_WHAT TO PRODUCE_. Using the entries below, return word for word the lines from the one containing "This screenshot has height=460, width=522." up to and including the last.
── DATA TO USE ──
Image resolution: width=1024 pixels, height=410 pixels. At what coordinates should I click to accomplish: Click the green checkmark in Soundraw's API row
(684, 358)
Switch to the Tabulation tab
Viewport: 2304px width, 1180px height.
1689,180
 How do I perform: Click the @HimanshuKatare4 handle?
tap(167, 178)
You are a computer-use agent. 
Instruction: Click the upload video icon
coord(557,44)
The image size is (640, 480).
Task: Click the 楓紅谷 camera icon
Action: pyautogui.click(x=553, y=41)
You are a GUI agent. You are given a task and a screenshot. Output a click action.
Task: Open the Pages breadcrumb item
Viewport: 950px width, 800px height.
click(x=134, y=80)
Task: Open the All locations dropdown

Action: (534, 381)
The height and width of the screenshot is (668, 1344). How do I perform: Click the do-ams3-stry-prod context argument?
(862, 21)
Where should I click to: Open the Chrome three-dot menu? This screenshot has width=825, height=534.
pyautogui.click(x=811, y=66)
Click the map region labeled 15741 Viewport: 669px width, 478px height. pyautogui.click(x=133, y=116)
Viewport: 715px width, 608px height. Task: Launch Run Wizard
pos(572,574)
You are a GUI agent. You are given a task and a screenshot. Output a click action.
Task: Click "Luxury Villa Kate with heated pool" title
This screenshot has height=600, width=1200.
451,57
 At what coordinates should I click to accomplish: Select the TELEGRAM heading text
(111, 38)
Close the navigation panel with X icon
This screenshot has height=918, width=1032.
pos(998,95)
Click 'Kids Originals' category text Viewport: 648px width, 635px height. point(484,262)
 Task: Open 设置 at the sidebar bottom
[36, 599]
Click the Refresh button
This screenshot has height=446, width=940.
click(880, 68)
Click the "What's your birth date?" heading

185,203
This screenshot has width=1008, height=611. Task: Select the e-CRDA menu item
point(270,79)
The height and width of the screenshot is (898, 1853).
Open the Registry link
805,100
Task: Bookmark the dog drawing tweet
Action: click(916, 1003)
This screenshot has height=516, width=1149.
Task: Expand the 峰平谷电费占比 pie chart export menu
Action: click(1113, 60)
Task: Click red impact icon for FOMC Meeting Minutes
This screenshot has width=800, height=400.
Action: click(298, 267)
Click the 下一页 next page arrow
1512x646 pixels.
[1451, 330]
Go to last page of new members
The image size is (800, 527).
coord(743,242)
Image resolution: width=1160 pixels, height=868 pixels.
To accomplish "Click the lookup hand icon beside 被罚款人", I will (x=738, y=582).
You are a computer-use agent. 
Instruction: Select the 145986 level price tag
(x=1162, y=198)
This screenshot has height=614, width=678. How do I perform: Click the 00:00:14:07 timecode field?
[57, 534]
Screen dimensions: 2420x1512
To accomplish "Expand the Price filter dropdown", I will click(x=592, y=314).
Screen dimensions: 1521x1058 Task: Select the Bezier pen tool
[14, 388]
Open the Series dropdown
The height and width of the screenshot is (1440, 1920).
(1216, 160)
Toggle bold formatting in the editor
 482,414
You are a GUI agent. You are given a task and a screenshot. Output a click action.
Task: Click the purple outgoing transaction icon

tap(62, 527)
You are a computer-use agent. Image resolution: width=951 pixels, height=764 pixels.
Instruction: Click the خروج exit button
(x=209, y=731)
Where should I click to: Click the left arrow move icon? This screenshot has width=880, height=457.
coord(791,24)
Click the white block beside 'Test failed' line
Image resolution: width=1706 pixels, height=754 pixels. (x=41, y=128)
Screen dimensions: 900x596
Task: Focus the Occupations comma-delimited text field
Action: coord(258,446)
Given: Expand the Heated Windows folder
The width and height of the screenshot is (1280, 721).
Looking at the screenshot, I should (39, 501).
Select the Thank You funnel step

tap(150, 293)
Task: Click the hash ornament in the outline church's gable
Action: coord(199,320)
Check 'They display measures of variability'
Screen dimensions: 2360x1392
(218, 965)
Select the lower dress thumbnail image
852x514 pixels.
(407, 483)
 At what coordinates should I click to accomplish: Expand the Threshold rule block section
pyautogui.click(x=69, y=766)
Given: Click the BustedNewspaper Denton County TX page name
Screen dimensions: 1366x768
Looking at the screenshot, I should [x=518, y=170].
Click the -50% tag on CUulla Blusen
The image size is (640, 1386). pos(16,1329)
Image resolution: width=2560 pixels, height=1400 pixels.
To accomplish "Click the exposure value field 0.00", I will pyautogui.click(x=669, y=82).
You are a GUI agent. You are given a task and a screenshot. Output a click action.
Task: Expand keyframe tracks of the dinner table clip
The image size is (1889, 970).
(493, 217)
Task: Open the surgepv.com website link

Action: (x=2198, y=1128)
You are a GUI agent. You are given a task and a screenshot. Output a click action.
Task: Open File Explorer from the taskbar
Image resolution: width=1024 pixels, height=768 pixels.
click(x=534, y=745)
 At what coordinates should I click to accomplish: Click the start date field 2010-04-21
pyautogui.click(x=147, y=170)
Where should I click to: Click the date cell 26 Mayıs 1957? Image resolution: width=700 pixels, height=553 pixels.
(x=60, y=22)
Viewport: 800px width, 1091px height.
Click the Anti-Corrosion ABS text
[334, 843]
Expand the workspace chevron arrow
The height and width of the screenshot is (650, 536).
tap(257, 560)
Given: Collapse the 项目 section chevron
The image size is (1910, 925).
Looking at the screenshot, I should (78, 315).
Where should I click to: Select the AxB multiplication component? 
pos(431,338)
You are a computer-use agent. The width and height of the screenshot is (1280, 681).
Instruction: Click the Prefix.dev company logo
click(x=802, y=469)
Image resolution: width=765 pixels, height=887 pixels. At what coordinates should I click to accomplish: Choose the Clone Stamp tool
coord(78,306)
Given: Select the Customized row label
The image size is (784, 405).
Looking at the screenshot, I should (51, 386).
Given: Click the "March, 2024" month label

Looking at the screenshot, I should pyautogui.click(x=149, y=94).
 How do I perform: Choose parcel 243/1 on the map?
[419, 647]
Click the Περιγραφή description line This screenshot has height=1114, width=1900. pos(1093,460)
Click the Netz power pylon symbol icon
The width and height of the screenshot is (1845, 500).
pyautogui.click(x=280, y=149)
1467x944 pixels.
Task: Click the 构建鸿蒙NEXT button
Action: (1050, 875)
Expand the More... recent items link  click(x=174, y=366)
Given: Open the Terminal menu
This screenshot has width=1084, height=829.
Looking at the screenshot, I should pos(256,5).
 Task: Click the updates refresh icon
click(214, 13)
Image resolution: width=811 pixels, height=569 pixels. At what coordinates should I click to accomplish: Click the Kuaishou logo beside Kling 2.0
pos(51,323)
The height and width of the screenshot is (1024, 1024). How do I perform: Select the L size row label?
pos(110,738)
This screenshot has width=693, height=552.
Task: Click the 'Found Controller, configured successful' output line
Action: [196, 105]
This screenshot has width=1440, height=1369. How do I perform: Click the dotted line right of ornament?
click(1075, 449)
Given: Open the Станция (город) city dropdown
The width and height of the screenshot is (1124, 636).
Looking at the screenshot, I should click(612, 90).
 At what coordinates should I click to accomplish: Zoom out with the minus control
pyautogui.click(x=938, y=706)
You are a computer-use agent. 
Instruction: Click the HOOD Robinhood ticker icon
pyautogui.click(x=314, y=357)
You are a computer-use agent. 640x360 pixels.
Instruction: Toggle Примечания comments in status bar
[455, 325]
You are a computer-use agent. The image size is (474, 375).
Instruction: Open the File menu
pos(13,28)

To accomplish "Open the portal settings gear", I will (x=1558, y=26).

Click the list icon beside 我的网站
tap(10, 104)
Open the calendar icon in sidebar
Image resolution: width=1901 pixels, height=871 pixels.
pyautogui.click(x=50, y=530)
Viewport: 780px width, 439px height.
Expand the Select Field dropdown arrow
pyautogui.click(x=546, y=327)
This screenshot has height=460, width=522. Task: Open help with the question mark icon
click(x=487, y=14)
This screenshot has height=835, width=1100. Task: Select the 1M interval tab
───
_TASK OUTPUT_.
This screenshot has height=460, width=522. Task: Open help with the question mark icon
click(x=487, y=14)
This screenshot has height=835, width=1100. Task: Select the 1M interval tab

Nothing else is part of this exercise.